Code Reference

Merge lists

Python · Example / how-to

Merge lists

Python · Example / how-to


📋 Overview

Combine lists by concatenation, extension, or set-like union while controlling duplicates and order. Choose the approach based on whether you need stable order, uniqueness, or pairwise zipping.

🔧 Core concepts

GoalApproach
Concatenatea + b, [*a, *b]
Extend in placea.extend(b)
Unique preserve orderdict.fromkeys(a + b)
Set unionlist(set(a) | set(b)) (unordered)
Interleave / pairzip, nested loops
Deep merge objectsCustom logic / dict merge

💡 Examples

Concatenate and unique (order preserved):

a = [1, 2, 3, 2]
b = [3, 4, 5]

merged = a + b
unique = list(dict.fromkeys(merged))
print(merged)  # [1, 2, 3, 2, 3, 4, 5]
print(unique)  # [1, 2, 3, 4, 5]

Extend vs new list:

a = [1, 2]
b = [3, 4]
a.extend(b)       # mutates a → [1, 2, 3, 4]
c = [*a, *b]      # new list (here a already includes b)

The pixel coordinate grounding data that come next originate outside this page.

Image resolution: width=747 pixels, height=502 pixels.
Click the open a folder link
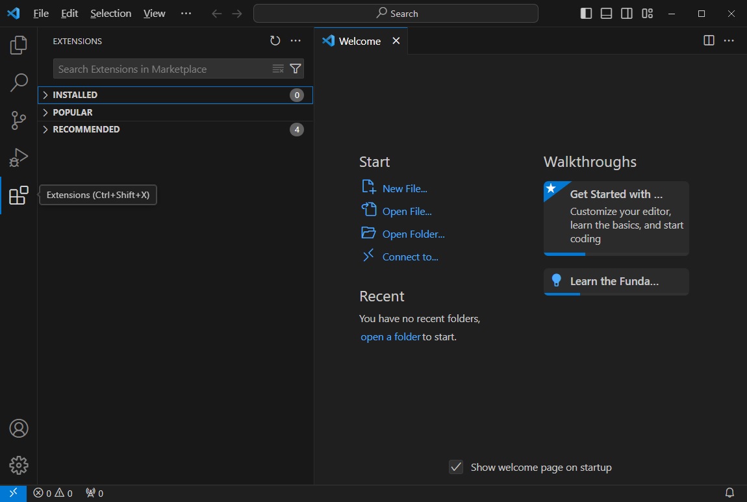coord(390,336)
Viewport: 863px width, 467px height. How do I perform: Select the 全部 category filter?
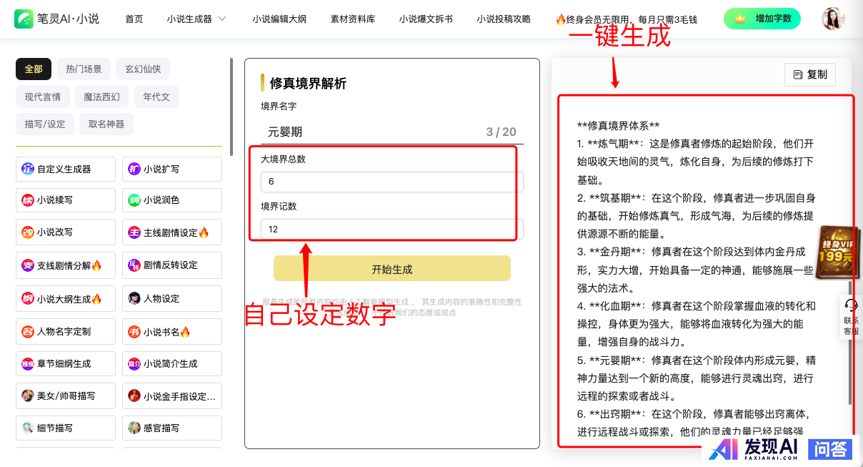pyautogui.click(x=34, y=69)
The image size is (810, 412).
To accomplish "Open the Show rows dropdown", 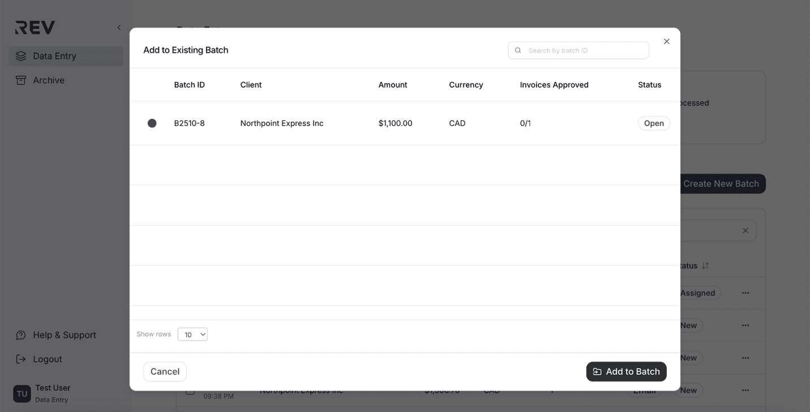I will point(192,334).
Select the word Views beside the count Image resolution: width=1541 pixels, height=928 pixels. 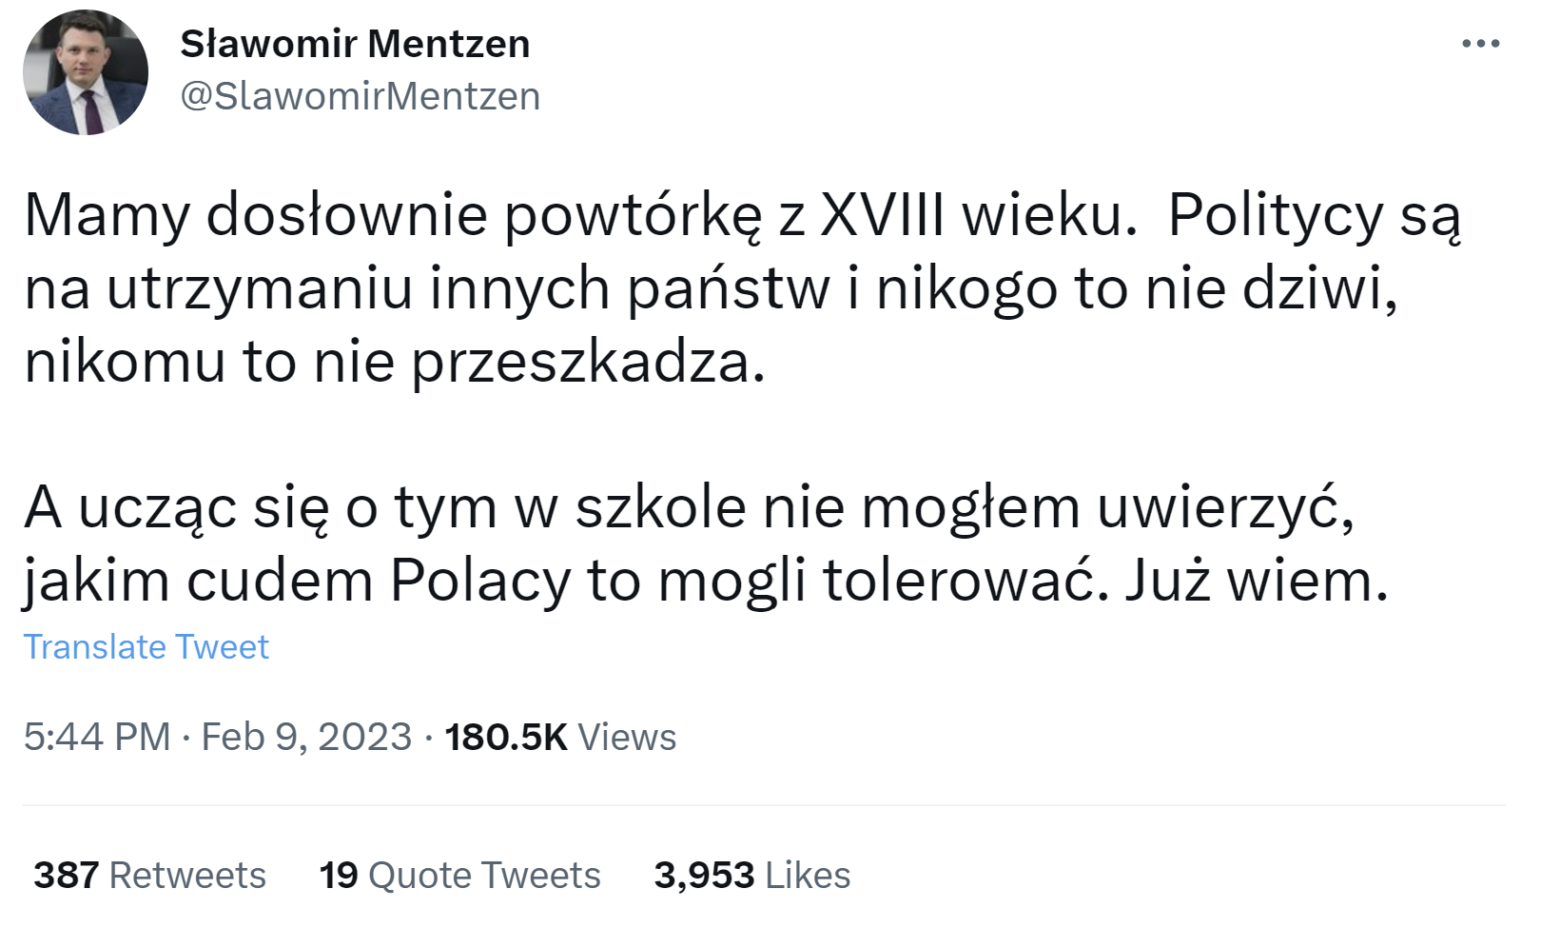[627, 737]
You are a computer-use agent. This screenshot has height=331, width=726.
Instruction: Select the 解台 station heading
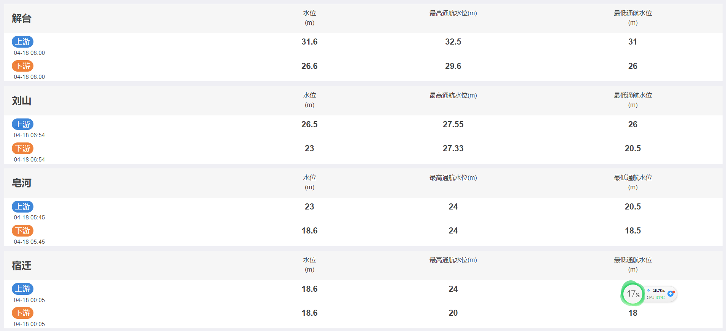(22, 18)
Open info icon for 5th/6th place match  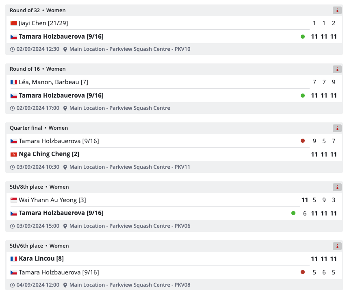pyautogui.click(x=337, y=246)
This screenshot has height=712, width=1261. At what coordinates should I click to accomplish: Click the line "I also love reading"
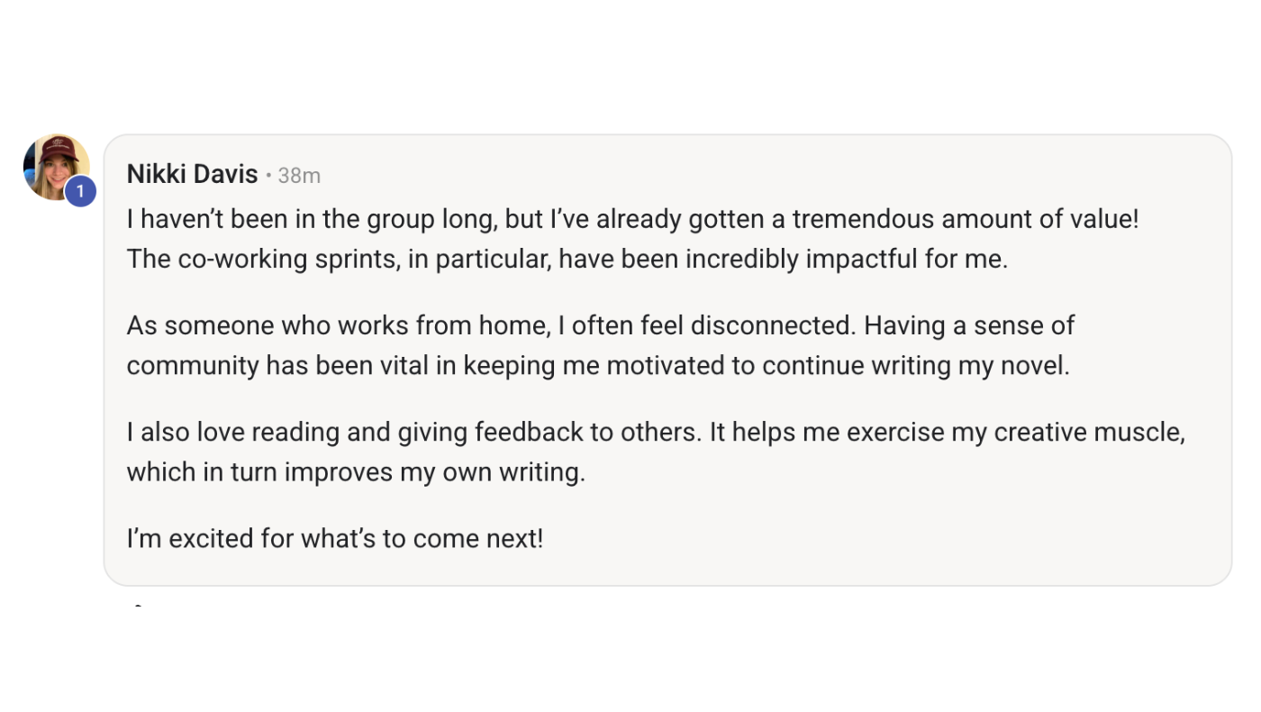click(656, 433)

Merge list of dicts by key:

from typing import Any

def merge_by_id(*groups: list[dict[str, Any]]) -> list[dict[str, Any]]:
    by_id: dict[Any, dict[str, Any]] = {}
    for group in groups:
        for row in group:
            key = row["id"]
            by_id[key] = {**by_id.get(key, {}), **row}
    return list(by_id.values())

left = [{"id": 1, "name": "Ada"}, {"id": 2, "name": "Bob"}]
right = [{"id": 2, "role": "admin"}, {"id": 3, "name": "Cary"}]
print(merge_by_id(left, right))

Flatten nested lists:

nested = [[1, 2], [3], [4, 5]]
flat = [x for group in nested for x in group]
print(flat)  # [1, 2, 3, 4, 5]

⚠️ Pitfalls

  • a += b mutates a; a = a + b allocates a new list.
  • set union drops order and requires hashable elements.
  • Aliasing: c = a; c.extend(b) also changes a.
  • Nested mutable elements are shared after shallow merges.